_Work to be completed_. Copy the material below line for line, leaving every character unchanged.

_Provided records_.
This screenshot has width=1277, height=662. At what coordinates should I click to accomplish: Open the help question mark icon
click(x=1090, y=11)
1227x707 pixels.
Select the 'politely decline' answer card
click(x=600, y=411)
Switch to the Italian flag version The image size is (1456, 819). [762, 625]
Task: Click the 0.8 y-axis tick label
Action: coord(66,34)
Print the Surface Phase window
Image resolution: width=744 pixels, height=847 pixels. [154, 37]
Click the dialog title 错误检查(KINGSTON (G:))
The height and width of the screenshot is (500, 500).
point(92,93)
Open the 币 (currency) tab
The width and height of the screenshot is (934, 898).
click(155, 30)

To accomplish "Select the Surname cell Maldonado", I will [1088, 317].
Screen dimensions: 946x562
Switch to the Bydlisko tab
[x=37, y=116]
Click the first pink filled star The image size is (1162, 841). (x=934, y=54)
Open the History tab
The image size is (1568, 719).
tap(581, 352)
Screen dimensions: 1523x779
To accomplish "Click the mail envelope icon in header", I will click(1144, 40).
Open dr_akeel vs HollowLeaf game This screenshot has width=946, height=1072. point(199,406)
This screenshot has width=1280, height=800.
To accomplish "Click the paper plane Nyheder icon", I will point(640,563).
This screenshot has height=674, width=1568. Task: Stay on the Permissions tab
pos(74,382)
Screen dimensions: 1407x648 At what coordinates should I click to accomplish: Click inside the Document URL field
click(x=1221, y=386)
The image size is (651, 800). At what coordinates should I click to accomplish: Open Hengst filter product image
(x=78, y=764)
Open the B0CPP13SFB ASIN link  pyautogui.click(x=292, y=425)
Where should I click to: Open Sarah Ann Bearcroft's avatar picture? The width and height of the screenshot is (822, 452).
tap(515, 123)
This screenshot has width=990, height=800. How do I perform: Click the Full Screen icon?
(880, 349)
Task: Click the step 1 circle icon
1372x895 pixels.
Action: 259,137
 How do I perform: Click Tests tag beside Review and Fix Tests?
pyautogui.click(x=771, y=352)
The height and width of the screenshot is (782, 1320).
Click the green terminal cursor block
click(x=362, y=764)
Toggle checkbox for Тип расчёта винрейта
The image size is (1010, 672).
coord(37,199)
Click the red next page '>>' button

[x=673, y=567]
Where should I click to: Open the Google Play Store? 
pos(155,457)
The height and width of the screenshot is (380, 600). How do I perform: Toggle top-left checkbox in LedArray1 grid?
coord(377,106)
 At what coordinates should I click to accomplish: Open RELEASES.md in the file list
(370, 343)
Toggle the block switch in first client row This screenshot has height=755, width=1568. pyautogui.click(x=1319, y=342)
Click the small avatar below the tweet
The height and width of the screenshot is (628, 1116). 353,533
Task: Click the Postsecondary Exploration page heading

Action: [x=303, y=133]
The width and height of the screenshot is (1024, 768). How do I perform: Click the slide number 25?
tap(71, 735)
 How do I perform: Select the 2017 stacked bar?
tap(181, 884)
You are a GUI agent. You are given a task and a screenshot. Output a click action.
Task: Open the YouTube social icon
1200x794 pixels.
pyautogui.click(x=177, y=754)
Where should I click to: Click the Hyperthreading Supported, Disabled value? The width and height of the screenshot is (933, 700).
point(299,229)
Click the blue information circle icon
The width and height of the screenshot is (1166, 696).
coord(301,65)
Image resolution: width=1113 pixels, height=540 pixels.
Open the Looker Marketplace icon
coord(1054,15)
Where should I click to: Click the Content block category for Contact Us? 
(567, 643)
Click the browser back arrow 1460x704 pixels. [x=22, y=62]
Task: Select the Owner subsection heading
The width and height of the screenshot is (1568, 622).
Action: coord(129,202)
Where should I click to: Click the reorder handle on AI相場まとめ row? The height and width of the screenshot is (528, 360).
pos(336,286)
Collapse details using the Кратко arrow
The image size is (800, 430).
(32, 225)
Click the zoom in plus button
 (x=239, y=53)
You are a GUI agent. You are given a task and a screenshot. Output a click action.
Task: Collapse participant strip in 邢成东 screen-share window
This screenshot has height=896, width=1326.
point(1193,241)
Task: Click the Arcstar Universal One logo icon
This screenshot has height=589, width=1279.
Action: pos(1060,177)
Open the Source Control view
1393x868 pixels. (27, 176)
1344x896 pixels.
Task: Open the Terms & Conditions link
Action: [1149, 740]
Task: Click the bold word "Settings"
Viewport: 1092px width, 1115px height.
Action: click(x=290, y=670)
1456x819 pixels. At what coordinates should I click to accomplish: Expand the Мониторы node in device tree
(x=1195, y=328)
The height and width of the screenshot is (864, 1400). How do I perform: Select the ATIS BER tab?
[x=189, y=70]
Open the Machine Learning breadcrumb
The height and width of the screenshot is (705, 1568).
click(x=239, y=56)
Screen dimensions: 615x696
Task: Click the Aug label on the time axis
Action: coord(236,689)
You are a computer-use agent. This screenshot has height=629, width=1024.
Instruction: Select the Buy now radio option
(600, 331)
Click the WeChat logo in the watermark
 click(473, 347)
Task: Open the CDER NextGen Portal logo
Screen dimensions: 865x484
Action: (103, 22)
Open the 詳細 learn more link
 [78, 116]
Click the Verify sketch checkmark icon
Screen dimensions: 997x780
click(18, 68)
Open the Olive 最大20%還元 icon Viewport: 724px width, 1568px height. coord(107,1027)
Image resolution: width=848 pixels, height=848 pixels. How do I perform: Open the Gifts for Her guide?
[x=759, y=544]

_Problem solution_.
This screenshot has width=1277, height=662. At what coordinates should I click to accomplish: Open the help question mark icon
click(x=1090, y=11)
1227x707 pixels.
Select the 'politely decline' answer card
click(x=600, y=411)
Switch to the Italian flag version The image size is (1456, 819). [762, 625]
Task: Click the 0.8 y-axis tick label
Action: coord(66,34)
Print the Surface Phase window
Image resolution: width=744 pixels, height=847 pixels. [154, 37]
Click the dialog title 错误检查(KINGSTON (G:))
The height and width of the screenshot is (500, 500).
point(92,93)
Open the 币 (currency) tab
The width and height of the screenshot is (934, 898).
click(155, 30)

To accomplish "Select the Surname cell Maldonado", I will [1088, 317].
Screen dimensions: 946x562
Switch to the Bydlisko tab
[x=37, y=116]
Click the first pink filled star The image size is (1162, 841). (x=934, y=54)
Open the History tab
The image size is (1568, 719).
tap(581, 352)
Screen dimensions: 1523x779
To accomplish "Click the mail envelope icon in header", I will click(1144, 40).
Open dr_akeel vs HollowLeaf game This screenshot has width=946, height=1072. point(199,406)
This screenshot has width=1280, height=800.
To accomplish "Click the paper plane Nyheder icon", I will point(640,563).
This screenshot has height=674, width=1568. Task: Stay on the Permissions tab
pos(74,382)
Screen dimensions: 1407x648 At what coordinates should I click to accomplish: Click inside the Document URL field
click(x=1221, y=386)
The image size is (651, 800). At what coordinates should I click to accomplish: Open Hengst filter product image
(x=78, y=764)
Open the B0CPP13SFB ASIN link  pyautogui.click(x=292, y=425)
Where should I click to: Open Sarah Ann Bearcroft's avatar picture? The width and height of the screenshot is (822, 452).
tap(515, 123)
This screenshot has width=990, height=800. How do I perform: Click the Full Screen icon?
(880, 349)
Task: Click the step 1 circle icon
1372x895 pixels.
Action: 259,137
 How do I perform: Click Tests tag beside Review and Fix Tests?
pyautogui.click(x=771, y=352)
The height and width of the screenshot is (782, 1320).
Click the green terminal cursor block
click(x=362, y=764)
Toggle checkbox for Тип расчёта винрейта
The image size is (1010, 672).
coord(37,199)
Click the red next page '>>' button

[x=673, y=567]
Where should I click to: Open the Google Play Store? 
pos(155,457)
The height and width of the screenshot is (380, 600). How do I perform: Toggle top-left checkbox in LedArray1 grid?
coord(377,106)
 At what coordinates should I click to accomplish: Open RELEASES.md in the file list
(370, 343)
Toggle the block switch in first client row This screenshot has height=755, width=1568. pyautogui.click(x=1319, y=342)
Click the small avatar below the tweet
The height and width of the screenshot is (628, 1116). 353,533
Task: Click the Postsecondary Exploration page heading

Action: [x=303, y=133]
The width and height of the screenshot is (1024, 768). How do I perform: Click the slide number 25?
tap(71, 735)
 How do I perform: Select the 2017 stacked bar?
tap(181, 884)
You are a GUI agent. You are given a task and a screenshot. Output a click action.
Task: Open the YouTube social icon
1200x794 pixels.
pyautogui.click(x=177, y=754)
Where should I click to: Click the Hyperthreading Supported, Disabled value? The width and height of the screenshot is (933, 700).
point(299,229)
Click the blue information circle icon
The width and height of the screenshot is (1166, 696).
coord(301,65)
Image resolution: width=1113 pixels, height=540 pixels.
Open the Looker Marketplace icon
coord(1054,15)
Where should I click to: Click the Content block category for Contact Us? 
(567, 643)
Click the browser back arrow 1460x704 pixels. [x=22, y=62]
Task: Select the Owner subsection heading
The width and height of the screenshot is (1568, 622).
Action: coord(129,202)
Where should I click to: Click the reorder handle on AI相場まとめ row? The height and width of the screenshot is (528, 360).
pos(336,286)
Collapse details using the Кратко arrow
The image size is (800, 430).
(32, 225)
Click the zoom in plus button
 (x=239, y=53)
You are a GUI agent. You are given a task and a screenshot. Output a click action.
Task: Collapse participant strip in 邢成东 screen-share window
This screenshot has height=896, width=1326.
point(1193,241)
Task: Click the Arcstar Universal One logo icon
This screenshot has height=589, width=1279.
Action: pos(1060,177)
Open the Source Control view
1393x868 pixels. (27, 176)
1344x896 pixels.
Task: Open the Terms & Conditions link
Action: [1149, 740]
Task: Click the bold word "Settings"
Viewport: 1092px width, 1115px height.
Action: click(x=290, y=670)
1456x819 pixels. At what coordinates should I click to accomplish: Expand the Мониторы node in device tree
(x=1195, y=328)
The height and width of the screenshot is (864, 1400). How do I perform: Select the ATIS BER tab?
[x=189, y=70]
Open the Machine Learning breadcrumb
The height and width of the screenshot is (705, 1568).
click(x=239, y=56)
Screen dimensions: 615x696
Task: Click the Aug label on the time axis
Action: coord(236,689)
You are a computer-use agent. This screenshot has height=629, width=1024.
Instruction: Select the Buy now radio option
(600, 331)
Click the WeChat logo in the watermark
 click(473, 347)
Task: Open the CDER NextGen Portal logo
Screen dimensions: 865x484
Action: (103, 22)
Open the 詳細 learn more link
 [78, 116]
Click the Verify sketch checkmark icon
Screen dimensions: 997x780
click(18, 68)
Open the Olive 最大20%還元 icon Viewport: 724px width, 1568px height. coord(107,1027)
Image resolution: width=848 pixels, height=848 pixels. How do I perform: Open the Gifts for Her guide?
[x=759, y=544]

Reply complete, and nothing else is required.